WORK INSTRUCTIONS: The answer should consist of all the entries, repeated word for word.
====================
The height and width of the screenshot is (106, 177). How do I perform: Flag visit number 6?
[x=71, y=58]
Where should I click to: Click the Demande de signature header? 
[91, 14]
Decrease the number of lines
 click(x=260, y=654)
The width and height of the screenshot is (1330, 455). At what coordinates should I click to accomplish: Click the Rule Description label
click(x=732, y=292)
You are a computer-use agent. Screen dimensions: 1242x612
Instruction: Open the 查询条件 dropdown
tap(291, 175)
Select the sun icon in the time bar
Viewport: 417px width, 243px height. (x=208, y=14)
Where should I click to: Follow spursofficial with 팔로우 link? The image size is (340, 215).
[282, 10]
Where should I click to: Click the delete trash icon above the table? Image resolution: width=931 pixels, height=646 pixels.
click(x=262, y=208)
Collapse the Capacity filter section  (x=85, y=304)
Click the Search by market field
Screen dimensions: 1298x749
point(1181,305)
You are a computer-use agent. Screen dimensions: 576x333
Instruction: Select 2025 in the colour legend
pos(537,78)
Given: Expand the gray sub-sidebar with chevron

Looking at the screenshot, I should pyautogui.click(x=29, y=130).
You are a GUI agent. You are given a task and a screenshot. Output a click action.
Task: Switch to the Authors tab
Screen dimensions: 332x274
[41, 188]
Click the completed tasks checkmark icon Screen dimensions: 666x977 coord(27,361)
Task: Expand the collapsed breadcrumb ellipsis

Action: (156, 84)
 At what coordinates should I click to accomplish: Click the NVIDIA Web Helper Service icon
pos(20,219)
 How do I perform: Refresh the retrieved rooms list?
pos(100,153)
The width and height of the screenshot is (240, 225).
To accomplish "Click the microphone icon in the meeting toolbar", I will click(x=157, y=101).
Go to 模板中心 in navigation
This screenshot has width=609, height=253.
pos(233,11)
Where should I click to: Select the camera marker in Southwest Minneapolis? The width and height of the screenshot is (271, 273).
====================
OUTPUT OF THE EXERCISE:
The height and width of the screenshot is (106, 177). How do I perform: Flag visit number 6?
[x=71, y=58]
Where should I click to: Click the Demande de signature header? 
[91, 14]
Decrease the number of lines
 click(x=260, y=654)
The width and height of the screenshot is (1330, 455). At what coordinates should I click to accomplish: Click the Rule Description label
click(x=732, y=292)
You are a computer-use agent. Screen dimensions: 1242x612
Instruction: Open the 查询条件 dropdown
tap(291, 175)
Select the sun icon in the time bar
Viewport: 417px width, 243px height. (x=208, y=14)
Where should I click to: Follow spursofficial with 팔로우 link? The image size is (340, 215).
[282, 10]
Where should I click to: Click the delete trash icon above the table? Image resolution: width=931 pixels, height=646 pixels.
click(x=262, y=208)
Collapse the Capacity filter section  (x=85, y=304)
Click the Search by market field
Screen dimensions: 1298x749
point(1181,305)
You are a computer-use agent. Screen dimensions: 576x333
Instruction: Select 2025 in the colour legend
pos(537,78)
Given: Expand the gray sub-sidebar with chevron

Looking at the screenshot, I should pyautogui.click(x=29, y=130).
You are a GUI agent. You are given a task and a screenshot. Output a click action.
Task: Switch to the Authors tab
Screen dimensions: 332x274
[41, 188]
Click the completed tasks checkmark icon Screen dimensions: 666x977 coord(27,361)
Task: Expand the collapsed breadcrumb ellipsis

Action: (156, 84)
 At what coordinates should I click to accomplish: Click the NVIDIA Web Helper Service icon
pos(20,219)
 How do I perform: Refresh the retrieved rooms list?
pos(100,153)
The width and height of the screenshot is (240, 225).
To accomplish "Click the microphone icon in the meeting toolbar", I will click(x=157, y=101).
Go to 模板中心 in navigation
This screenshot has width=609, height=253.
pos(233,11)
Where should I click to: Select the camera marker in Southwest Minneapolis? The width and height of the screenshot is (271, 273).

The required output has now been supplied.